Requirements: Repeat the following material word for word, everything from the line with "The image size is (713, 519)." down to the line with "(x=252, y=17)", both of those lines included.

Provided records:
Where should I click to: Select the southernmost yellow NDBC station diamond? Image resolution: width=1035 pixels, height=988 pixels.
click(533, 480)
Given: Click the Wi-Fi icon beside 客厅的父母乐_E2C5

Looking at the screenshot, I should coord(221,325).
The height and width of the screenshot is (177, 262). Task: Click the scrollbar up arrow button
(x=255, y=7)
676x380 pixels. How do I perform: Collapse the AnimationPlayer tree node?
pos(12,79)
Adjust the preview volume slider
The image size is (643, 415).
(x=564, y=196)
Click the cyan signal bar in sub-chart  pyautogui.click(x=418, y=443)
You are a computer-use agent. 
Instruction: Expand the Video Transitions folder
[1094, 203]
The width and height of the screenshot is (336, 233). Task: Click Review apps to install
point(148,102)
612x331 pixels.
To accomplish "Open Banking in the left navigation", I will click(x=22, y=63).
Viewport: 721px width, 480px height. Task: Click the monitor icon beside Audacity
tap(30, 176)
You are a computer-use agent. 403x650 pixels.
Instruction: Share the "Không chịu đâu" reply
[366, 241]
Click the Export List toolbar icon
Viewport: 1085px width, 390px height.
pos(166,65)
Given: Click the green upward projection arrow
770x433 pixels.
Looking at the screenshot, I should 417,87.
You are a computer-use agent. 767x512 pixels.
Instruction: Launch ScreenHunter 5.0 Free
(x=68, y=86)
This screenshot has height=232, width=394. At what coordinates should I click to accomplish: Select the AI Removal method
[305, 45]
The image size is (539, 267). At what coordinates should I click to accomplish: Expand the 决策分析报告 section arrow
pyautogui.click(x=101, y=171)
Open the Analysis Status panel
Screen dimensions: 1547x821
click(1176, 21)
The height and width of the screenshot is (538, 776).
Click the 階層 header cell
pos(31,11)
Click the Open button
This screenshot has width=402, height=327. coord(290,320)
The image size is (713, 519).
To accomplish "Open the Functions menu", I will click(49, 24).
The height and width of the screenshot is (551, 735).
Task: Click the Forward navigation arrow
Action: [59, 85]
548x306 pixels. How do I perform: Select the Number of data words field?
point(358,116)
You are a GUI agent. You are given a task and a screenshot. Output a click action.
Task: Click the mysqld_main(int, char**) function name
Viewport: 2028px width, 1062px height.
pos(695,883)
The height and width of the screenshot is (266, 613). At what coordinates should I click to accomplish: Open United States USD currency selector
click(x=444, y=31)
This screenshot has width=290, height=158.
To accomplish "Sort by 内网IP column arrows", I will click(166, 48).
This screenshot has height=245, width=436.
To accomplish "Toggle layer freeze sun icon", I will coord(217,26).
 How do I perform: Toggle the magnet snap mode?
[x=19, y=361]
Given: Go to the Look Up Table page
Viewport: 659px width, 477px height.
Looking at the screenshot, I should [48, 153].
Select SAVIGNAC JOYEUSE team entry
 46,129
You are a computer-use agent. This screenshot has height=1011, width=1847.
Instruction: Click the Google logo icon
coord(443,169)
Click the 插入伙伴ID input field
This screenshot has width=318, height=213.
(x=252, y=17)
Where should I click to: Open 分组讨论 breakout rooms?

Written solution:
The image size is (713, 519).
To accomplish "Open the Functions menu", I will click(49, 24).
The height and width of the screenshot is (551, 735).
Task: Click the Forward navigation arrow
Action: [59, 85]
548x306 pixels. How do I perform: Select the Number of data words field?
point(358,116)
You are a GUI agent. You are given a task and a screenshot. Output a click action.
Task: Click the mysqld_main(int, char**) function name
Viewport: 2028px width, 1062px height.
pos(695,883)
The height and width of the screenshot is (266, 613). At what coordinates should I click to accomplish: Open United States USD currency selector
click(x=444, y=31)
This screenshot has width=290, height=158.
To accomplish "Sort by 内网IP column arrows", I will click(166, 48).
This screenshot has height=245, width=436.
To accomplish "Toggle layer freeze sun icon", I will coord(217,26).
 How do I perform: Toggle the magnet snap mode?
[x=19, y=361]
Given: Go to the Look Up Table page
Viewport: 659px width, 477px height.
Looking at the screenshot, I should [48, 153].
Select SAVIGNAC JOYEUSE team entry
 46,129
You are a computer-use agent. This screenshot has height=1011, width=1847.
Instruction: Click the Google logo icon
coord(443,169)
Click the 插入伙伴ID input field
This screenshot has width=318, height=213.
(x=252, y=17)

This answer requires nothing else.